**Instructions to follow**
Extract each line of the records below that contains the string "dropdown". Case matters.
─── Information shown
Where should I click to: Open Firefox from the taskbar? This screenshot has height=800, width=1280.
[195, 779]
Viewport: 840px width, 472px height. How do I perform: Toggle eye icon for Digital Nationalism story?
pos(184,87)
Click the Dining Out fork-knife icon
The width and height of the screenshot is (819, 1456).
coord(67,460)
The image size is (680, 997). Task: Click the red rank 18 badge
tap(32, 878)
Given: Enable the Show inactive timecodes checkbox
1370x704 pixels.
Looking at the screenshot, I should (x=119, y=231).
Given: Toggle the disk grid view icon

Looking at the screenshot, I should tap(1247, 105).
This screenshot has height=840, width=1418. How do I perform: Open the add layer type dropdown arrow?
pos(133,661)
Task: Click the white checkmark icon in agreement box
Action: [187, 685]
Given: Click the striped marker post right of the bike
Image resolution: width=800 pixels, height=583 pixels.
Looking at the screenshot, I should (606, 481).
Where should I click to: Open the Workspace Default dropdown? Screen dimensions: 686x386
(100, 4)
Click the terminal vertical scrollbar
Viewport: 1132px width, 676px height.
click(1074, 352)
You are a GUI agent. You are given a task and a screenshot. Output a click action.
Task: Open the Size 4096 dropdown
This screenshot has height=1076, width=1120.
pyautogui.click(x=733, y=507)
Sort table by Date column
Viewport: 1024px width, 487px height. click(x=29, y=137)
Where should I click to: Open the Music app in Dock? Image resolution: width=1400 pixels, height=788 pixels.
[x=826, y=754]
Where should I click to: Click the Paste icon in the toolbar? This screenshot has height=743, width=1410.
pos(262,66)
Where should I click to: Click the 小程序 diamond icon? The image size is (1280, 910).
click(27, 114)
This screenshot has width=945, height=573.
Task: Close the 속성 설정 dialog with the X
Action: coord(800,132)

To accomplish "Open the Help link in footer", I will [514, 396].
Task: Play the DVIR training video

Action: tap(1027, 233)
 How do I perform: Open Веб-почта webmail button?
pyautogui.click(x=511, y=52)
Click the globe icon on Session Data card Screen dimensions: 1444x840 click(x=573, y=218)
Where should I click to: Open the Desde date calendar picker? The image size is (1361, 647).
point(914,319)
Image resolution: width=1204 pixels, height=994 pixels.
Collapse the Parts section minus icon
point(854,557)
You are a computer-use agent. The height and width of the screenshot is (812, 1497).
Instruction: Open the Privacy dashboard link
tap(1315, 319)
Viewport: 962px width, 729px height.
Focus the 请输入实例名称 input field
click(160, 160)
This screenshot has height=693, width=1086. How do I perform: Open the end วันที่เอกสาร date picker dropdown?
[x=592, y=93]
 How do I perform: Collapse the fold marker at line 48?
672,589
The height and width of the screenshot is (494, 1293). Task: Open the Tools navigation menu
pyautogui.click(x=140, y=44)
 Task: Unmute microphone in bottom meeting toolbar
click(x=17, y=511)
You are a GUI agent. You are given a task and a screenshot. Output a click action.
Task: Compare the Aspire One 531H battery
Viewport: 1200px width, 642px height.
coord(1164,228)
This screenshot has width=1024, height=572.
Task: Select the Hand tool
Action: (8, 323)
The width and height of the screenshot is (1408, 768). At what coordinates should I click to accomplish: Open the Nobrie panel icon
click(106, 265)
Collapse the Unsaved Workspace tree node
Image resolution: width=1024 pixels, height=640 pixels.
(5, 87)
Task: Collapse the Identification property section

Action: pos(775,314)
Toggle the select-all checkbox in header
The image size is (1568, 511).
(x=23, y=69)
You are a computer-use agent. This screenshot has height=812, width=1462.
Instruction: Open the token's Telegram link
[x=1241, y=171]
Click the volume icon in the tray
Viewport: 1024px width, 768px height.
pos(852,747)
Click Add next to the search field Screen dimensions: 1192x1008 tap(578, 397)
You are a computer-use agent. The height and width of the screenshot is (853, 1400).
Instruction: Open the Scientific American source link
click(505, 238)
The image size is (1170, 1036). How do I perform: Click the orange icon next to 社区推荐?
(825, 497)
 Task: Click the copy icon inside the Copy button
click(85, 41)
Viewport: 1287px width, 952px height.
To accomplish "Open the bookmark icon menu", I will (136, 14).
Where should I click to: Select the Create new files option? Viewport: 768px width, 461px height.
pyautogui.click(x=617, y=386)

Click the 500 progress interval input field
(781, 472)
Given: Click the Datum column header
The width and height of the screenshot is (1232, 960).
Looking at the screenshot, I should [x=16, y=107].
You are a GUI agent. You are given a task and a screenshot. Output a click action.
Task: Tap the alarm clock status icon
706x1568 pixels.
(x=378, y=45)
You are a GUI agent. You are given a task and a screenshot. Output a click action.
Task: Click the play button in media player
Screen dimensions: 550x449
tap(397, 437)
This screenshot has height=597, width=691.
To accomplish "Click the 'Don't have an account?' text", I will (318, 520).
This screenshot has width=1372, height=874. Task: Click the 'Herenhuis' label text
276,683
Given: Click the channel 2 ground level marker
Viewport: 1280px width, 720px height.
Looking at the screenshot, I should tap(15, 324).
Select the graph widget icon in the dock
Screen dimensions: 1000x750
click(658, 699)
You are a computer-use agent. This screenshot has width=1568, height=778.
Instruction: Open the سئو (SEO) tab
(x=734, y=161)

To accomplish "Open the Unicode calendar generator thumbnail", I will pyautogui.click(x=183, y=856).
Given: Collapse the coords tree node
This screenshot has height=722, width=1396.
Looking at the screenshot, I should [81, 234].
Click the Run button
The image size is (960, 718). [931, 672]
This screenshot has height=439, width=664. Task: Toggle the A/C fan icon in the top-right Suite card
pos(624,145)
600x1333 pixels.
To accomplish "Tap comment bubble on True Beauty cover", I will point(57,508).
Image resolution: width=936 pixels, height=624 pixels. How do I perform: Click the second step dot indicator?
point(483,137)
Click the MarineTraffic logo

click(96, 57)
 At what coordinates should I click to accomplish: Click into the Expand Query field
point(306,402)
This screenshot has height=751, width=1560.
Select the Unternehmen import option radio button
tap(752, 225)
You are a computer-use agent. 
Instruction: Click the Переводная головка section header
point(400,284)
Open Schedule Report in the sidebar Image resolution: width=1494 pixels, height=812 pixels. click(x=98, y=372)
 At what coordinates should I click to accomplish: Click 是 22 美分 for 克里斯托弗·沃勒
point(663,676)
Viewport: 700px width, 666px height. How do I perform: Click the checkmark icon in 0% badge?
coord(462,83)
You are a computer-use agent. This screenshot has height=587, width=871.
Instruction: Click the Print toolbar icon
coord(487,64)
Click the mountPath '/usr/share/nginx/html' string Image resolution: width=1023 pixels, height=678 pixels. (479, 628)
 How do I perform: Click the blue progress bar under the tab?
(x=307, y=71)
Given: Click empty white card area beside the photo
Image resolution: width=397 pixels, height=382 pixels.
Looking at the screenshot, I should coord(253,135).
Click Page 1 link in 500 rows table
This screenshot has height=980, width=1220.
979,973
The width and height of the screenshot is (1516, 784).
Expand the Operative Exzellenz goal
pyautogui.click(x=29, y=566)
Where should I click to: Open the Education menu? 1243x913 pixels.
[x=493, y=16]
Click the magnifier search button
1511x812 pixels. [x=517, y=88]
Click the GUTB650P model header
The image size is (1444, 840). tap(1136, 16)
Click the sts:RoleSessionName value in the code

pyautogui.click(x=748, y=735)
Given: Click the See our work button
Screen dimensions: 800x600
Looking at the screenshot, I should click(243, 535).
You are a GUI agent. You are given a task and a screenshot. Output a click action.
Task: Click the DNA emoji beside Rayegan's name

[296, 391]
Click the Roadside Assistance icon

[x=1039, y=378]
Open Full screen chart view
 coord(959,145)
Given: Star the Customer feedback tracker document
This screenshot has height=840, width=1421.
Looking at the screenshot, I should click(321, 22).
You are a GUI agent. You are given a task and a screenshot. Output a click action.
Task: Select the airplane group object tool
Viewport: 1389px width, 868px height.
──────
**Task result**
This screenshot has height=840, width=1418. How do I perform: Open the add layer type dropdown arrow?
Where should I click to: Open the Workspace Default dropdown? Screen dimensions: 686x386
Task: Open the Size 4096 dropdown
This screenshot has height=693, width=1086. How do I perform: Open the end วันที่เอกสาร date picker dropdown?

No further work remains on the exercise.